Introduction

During your work with GreenLight's sensors you will sooner or later come to the point where you have to change a sensor's configuration. While changing a schedule or adding a new node will not affect the sensor's result, changing the port or even timeout of a Network Port TCP sensor will. This is due to GreenLight's ability to store historical data.

When to outdate sensor data

Imagine a Network Port TCP sensor monitoring port 80 of a Server for some weeks/months. Then the port gets changed to 443. A chart including that data would be completely mixed up and therefore useless.
To prevent such a scenario GreenLight (version < 2.6) always disconnected the old sensor data from the new sensor. With GreenLight 2.6 and later you can choose to disconnect the data from a newly configured sensor.

Pressing Yes will disconnect the sensor data from the newly configured sensor (like in GreenLight < 2.6).

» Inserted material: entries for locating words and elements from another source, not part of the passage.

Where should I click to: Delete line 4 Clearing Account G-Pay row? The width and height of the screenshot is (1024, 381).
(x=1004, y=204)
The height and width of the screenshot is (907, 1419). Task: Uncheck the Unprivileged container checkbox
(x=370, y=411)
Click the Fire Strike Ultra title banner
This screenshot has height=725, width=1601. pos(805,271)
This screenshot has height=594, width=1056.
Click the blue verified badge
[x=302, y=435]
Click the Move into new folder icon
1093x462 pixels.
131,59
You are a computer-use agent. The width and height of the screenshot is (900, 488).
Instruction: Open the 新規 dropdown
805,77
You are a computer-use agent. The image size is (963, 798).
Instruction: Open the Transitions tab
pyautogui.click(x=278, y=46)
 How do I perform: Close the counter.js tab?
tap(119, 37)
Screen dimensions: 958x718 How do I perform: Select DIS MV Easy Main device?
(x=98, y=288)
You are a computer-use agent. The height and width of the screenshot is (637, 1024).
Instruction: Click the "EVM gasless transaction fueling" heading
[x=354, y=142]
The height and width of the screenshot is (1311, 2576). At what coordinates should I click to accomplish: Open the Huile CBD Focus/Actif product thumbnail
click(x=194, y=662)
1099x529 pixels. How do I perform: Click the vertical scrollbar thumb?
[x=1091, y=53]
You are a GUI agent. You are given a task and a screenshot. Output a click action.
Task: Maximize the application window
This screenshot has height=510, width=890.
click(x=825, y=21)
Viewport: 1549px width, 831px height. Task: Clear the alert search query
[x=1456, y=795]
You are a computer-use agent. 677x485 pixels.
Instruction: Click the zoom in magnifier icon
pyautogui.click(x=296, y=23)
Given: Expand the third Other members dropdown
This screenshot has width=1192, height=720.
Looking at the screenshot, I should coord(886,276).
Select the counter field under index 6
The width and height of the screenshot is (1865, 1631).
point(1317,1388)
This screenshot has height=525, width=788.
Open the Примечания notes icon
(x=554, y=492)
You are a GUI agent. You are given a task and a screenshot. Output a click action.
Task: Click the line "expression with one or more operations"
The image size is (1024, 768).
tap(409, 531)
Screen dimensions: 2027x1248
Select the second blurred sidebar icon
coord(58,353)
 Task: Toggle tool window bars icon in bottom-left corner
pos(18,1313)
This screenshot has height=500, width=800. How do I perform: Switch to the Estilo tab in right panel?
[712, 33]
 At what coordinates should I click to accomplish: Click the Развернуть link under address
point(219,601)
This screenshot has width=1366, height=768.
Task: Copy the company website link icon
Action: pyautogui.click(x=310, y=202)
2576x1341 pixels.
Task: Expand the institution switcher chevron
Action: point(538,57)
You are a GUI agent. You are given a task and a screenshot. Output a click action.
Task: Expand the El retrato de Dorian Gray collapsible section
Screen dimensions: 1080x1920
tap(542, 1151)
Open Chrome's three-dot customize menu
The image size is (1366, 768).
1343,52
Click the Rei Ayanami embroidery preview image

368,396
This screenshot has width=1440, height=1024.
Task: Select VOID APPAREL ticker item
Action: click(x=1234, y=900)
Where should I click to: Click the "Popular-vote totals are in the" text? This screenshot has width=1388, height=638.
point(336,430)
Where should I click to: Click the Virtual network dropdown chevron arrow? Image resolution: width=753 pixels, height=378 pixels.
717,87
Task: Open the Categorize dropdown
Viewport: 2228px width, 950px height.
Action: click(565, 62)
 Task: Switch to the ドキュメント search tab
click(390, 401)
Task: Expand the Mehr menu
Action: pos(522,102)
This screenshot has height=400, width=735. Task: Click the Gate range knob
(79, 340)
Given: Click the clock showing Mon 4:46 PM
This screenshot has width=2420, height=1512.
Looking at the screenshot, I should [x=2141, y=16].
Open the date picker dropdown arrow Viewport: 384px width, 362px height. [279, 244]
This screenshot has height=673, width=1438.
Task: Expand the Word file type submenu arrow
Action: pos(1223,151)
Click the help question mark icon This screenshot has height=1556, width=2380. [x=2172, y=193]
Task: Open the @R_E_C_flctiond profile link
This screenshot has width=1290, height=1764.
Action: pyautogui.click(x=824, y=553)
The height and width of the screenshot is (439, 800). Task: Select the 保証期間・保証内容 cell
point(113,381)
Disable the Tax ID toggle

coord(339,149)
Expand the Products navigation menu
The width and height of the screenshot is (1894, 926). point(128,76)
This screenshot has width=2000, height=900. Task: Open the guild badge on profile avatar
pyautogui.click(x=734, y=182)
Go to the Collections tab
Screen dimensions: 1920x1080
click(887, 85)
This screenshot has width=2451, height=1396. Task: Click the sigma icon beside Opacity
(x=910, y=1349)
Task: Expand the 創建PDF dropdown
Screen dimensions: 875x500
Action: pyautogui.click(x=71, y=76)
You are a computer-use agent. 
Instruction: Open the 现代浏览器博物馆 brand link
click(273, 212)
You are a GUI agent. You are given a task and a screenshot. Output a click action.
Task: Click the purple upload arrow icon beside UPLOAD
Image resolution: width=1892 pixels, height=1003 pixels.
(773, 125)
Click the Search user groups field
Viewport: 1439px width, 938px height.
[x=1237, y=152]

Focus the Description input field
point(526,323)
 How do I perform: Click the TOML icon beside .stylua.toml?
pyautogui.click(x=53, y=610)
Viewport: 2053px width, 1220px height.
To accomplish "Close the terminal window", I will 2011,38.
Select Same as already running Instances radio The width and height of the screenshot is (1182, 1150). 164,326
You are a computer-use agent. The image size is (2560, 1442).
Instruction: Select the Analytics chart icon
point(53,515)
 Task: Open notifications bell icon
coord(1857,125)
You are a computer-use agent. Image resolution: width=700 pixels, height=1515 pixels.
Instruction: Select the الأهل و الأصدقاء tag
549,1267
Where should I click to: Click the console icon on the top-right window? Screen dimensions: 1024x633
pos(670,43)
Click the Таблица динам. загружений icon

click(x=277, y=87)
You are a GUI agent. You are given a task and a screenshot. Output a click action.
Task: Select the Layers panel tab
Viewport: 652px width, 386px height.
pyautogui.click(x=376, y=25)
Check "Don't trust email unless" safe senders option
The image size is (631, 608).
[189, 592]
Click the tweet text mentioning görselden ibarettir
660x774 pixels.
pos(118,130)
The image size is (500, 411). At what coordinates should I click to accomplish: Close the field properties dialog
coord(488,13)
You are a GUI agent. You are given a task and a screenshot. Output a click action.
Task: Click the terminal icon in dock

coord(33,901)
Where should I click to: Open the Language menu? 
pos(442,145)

Pressing No will simply save the sensor with it's new configuration.
You should only press No if you are absolutely sure the changes will not effect the sensor results in an unexpected way, your charts and reports will remain consistent and meaningful and the conditions for your notifications/alerts
will not be affected.

Reconnecting Sensor History

Removing a node from a sensor's Targets list stops the sensor from further probing the node, but it does not delete previously collected data. In case you decide add the node again, GreenLight (version >= 2.6) lets you choose to
reconnect the node to it's previously collected data.

Pressing Yes will connect the historical measurements to the new measurements for the node. This will allow you to create Charts, Reports ... using all the collected data for the node (there will, of course, be a gap for the time when the node was not a sensor target).
Pressing No will let you continue without reconnecting the node - this is the recommended option.